Si riducono all'Oss... Lo so che è terribile ma non potevo esimermi.
Questo però è uno dei problemi classici della comunicazione di coppia
All’inizio la gente racconta tutto perché sta vendendo il pacchetto completo: infanzia, traumi, ex, sogni, paure, playlist, rapporto col padre, ferite, aperitivi, filosofia della domenica.
Poi dopo qualche mese resta il bollettino.
“Ho fatto questo, ho visto quello, al lavoro è successo quest’altro, ho mangiato, ho parcheggiato, ho chiamato mia madre”.
Benissimo.
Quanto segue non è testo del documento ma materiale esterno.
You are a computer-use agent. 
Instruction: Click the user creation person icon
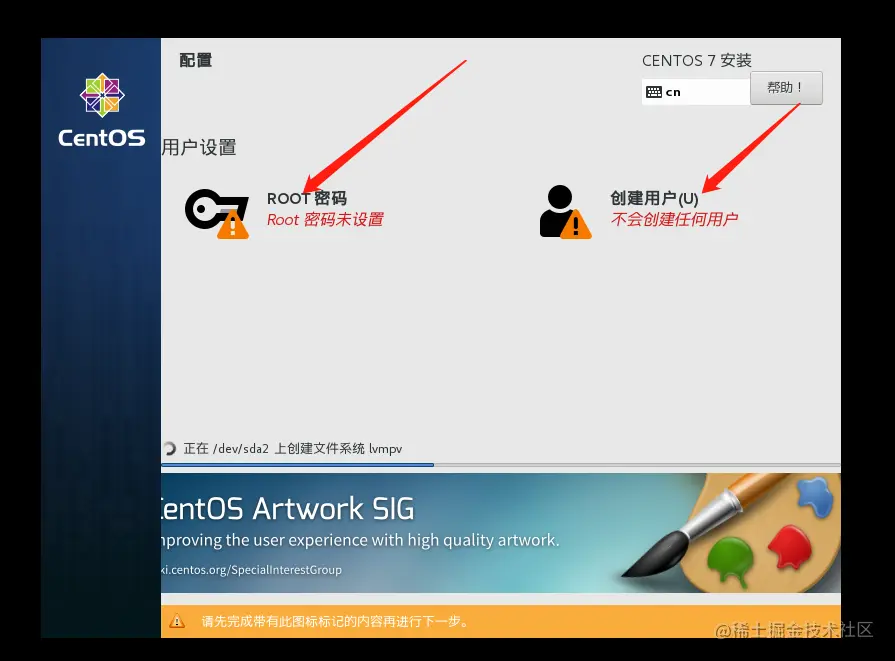point(560,205)
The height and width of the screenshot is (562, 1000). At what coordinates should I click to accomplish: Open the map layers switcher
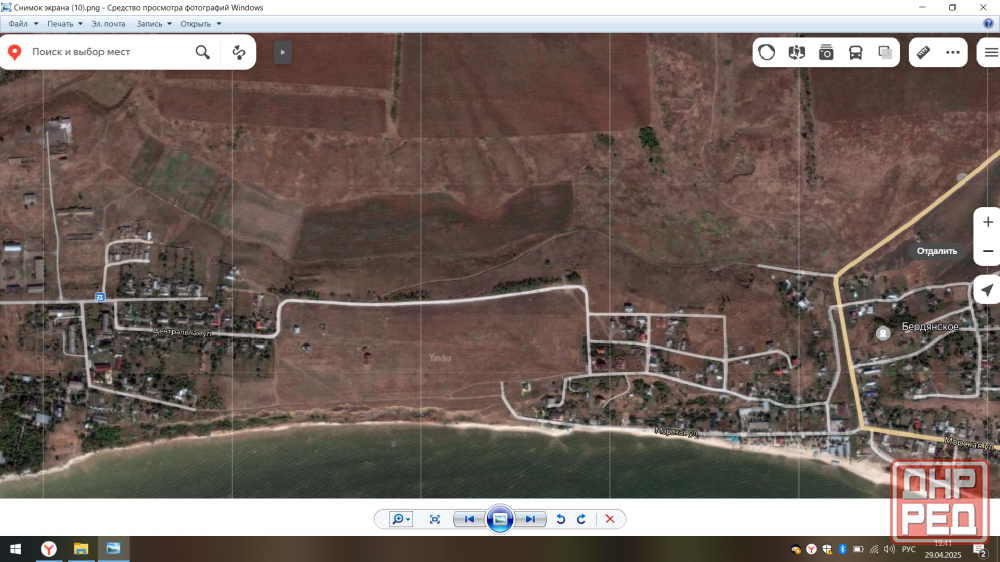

Ma io mica sono il tuo capo. Non mi devi fare il rapportino giornaliero.
Il quotidiano ha senso se diventa punto di partenza per dire altro. Per aprire una finestra, far vedere come guardi le cose, cosa ti ha mosso, cosa ti ha rotto il cazzo, cosa ti ha fatto ridere, cosa ti ha cambiato l’umore. Altrimenti è logistica travestita da intimità.
Raccontarsi non significa scaricare il verbale della giornata sul tavolo della cucina.
Significa prendere una cosa minuscola e farci passare dentro un pezzo di te. Altrimenti parla con la pelle che è meglio per entrambi.